Map<String, Object> response = new HashMap<>();
response.put("success", false);
response.put("message", "获取网络列表失败: " + e.getMessage());

return ResponseEntity.status(HttpStatus.INTERNAL_SERVER_ERROR).body(response);
}
}

/**
* 获取Swarm集群统计信息
*/
@GetMapping("/stats")
public ResponseEntity<Map<String, Object>> getClusterStats() {
try {
SwarmClusterStats stats = monitoringService.getClusterStats();

Map<String, Object> response = new HashMap<>();
response.put("success", true);
response.put("stats", stats);

return ResponseEntity.ok(response);

} catch (Exception e) {
log.error("获取Swarm集群统计信息失败", e);

Map<String, Object> response = new HashMap<>();
response.put("success", false);
response.put("message", "获取统计信息失败: " + e.getMessage());

return ResponseEntity.status(HttpStatus.INTERNAL_SERVER_ERROR).body(response);
}
}
}

7. 总结

通过Docker Swarm集群自动化运维的实现,我们成功构建了一个企业级的容器编排平台。
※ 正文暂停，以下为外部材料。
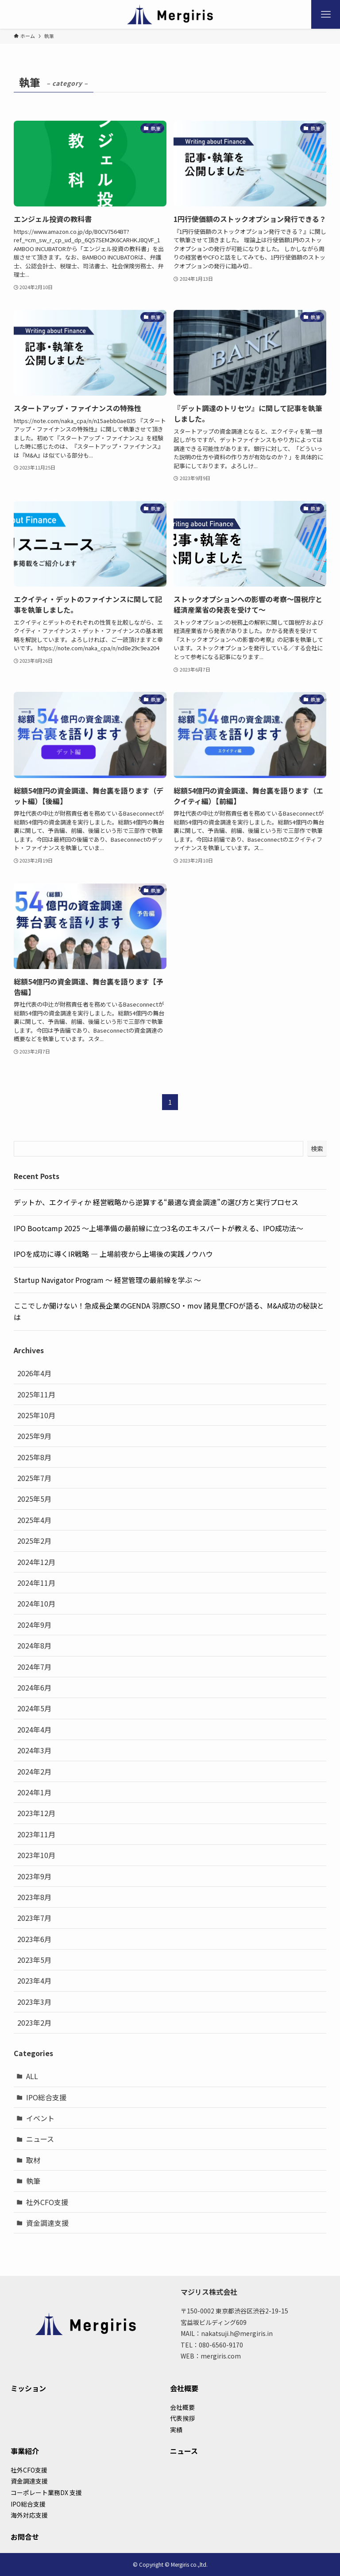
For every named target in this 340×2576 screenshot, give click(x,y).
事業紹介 (25, 2451)
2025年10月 (36, 1415)
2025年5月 (34, 1498)
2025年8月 (34, 1457)
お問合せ (25, 2536)
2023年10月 (36, 1855)
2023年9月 (34, 1876)
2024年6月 (34, 1687)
关键特性包括:

7.1 核心优势

  1. 集群管理: Docker Swarm集群创建和管理
  2. 服务发现: 自动服务发现和负载均衡
  3. 网络管理: 覆盖网络和网络隔离
  4. 故障恢复: 自动故障检测和恢复
  5. 高级运维: 滚动更新、配置管理、监控告警

7.2 最佳实践

  1. 集群设计: 合理的集群架构和节点规划
  2. 服务编排: 高效的服务编排和管理
  3. 网络设计: 安全的网络隔离和通信
  4. 监控告警: 全面的集群监控和告警机制
  5. 运维管理: 完善的运维管理工具

这套Docker Swarm集群自动化运维方案不仅能够提供企业级的容器编排能力,还包含了服务发现、网络管理、故障恢复等核心功能,是现代云原生应用的重要基础设施。